» Request
Please reproduce the lines below word for word, omitting the pictures.

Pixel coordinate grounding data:
● ● ● ● ●

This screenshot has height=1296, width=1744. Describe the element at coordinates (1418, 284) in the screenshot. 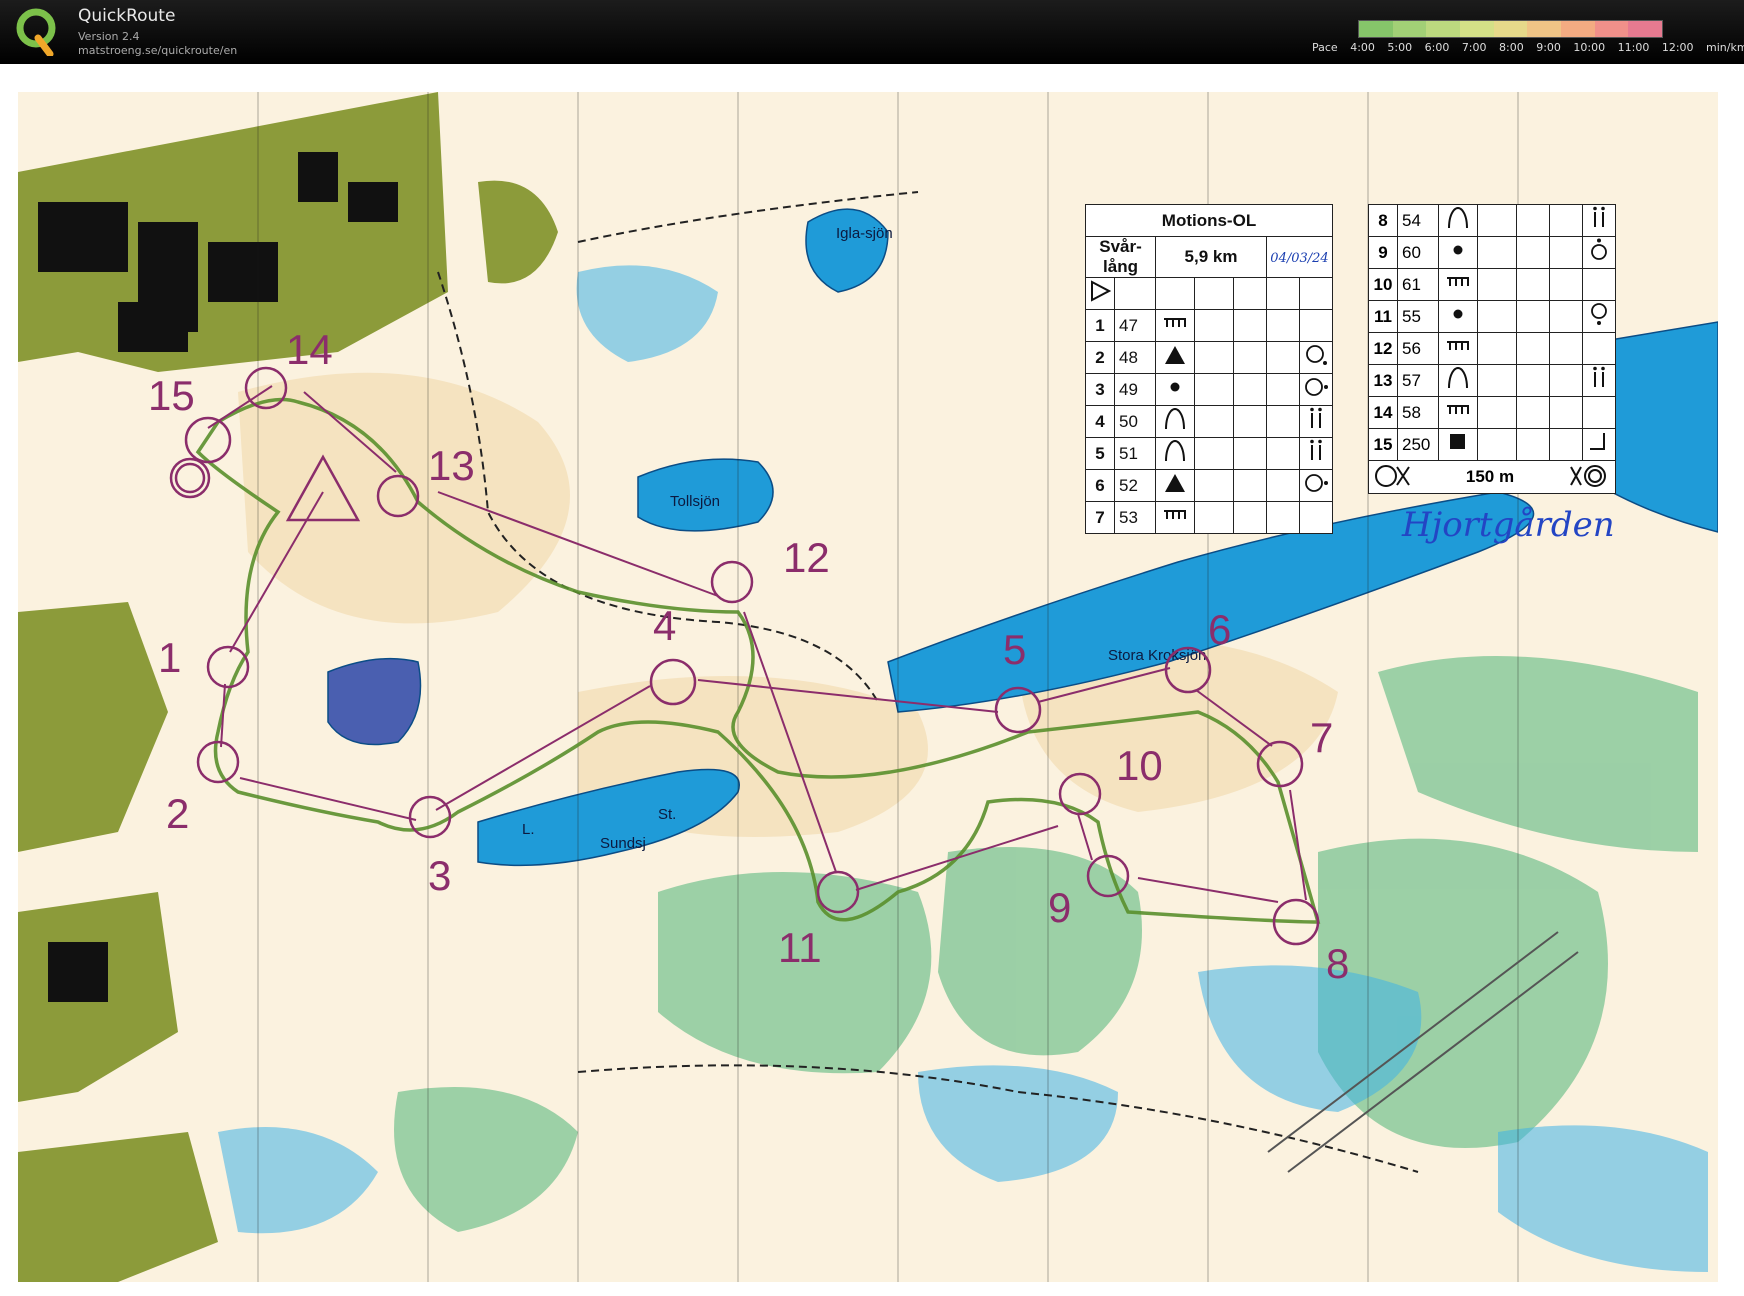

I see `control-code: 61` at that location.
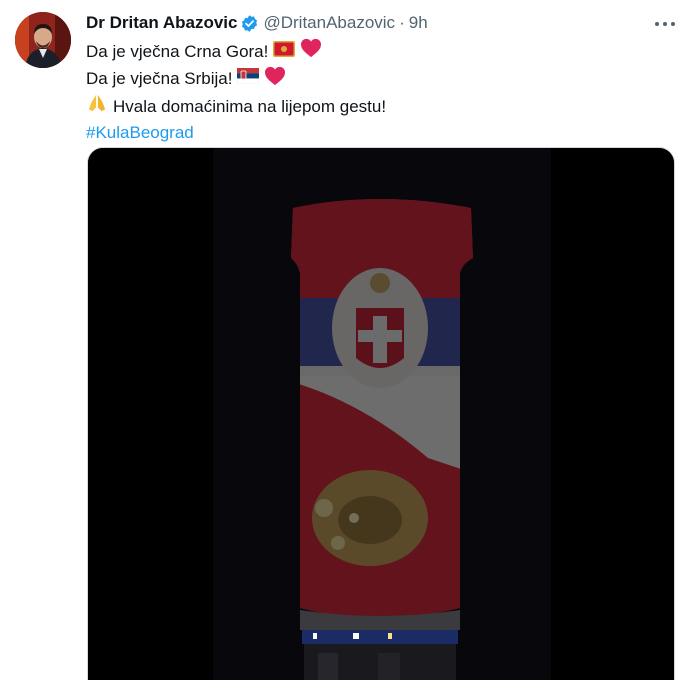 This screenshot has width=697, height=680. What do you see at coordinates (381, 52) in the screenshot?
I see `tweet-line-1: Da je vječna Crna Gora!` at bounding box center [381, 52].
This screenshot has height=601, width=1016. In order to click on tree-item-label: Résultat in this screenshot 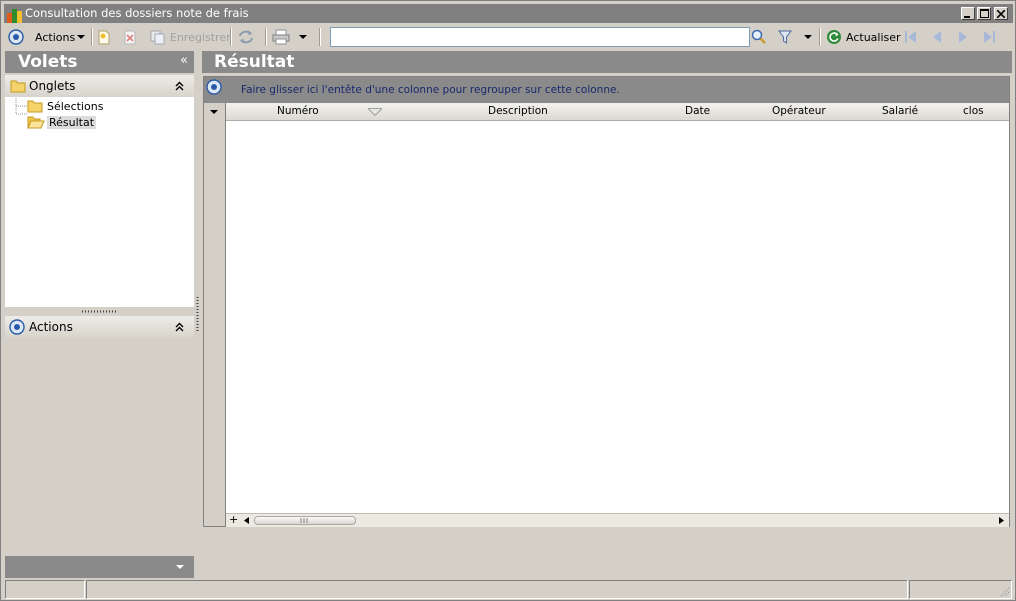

● ● ● ● ●

» Completed exercise
This screenshot has height=1296, width=1744. Describe the element at coordinates (1418, 284) in the screenshot. 

I see `control-code: 61` at that location.
 This screenshot has width=697, height=680. What do you see at coordinates (381, 52) in the screenshot?
I see `tweet-line-1: Da je vječna Crna Gora!` at bounding box center [381, 52].
This screenshot has height=601, width=1016. In order to click on tree-item-label: Résultat in this screenshot 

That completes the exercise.